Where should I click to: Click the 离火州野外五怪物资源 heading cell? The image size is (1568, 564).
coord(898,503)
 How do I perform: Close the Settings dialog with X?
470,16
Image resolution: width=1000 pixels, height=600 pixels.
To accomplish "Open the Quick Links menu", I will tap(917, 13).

--

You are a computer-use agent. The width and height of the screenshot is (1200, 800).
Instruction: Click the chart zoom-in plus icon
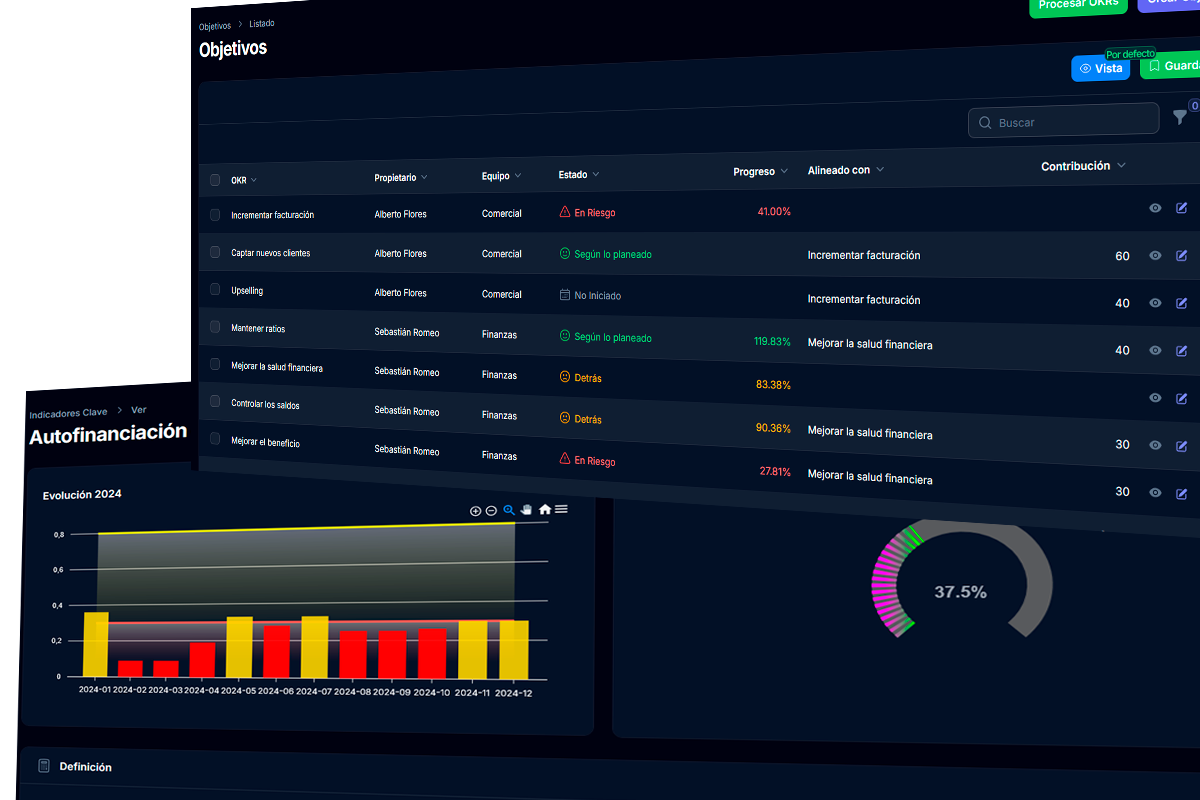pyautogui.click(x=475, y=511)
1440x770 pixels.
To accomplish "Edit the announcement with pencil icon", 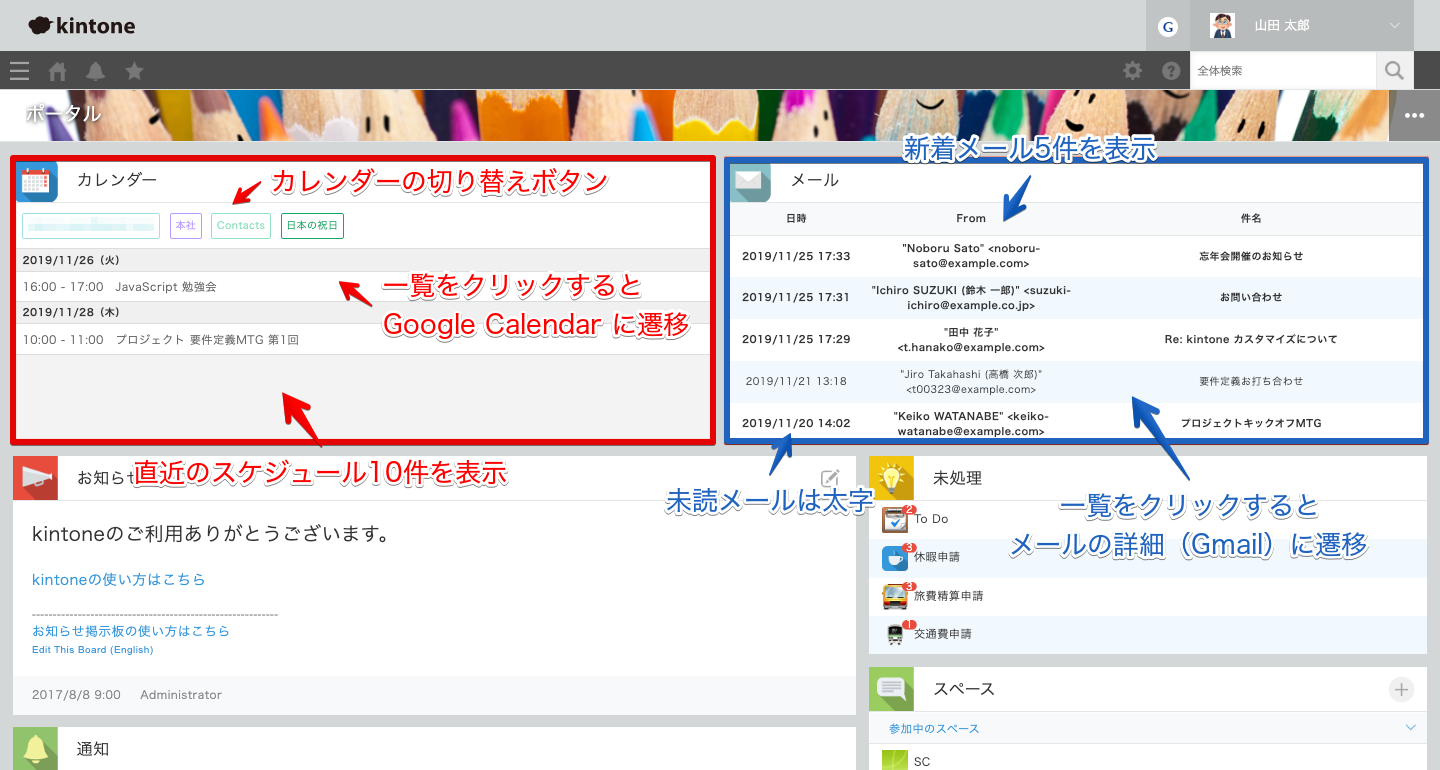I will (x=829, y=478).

# What the task requires:
Working from the entries above, find every line in which the word "height" occurs and copy it.

# The completed task:
Image resolution: width=1000 pixels, height=600 pixels.
You are a computer-use agent. The width and height of the screenshot is (1200, 800).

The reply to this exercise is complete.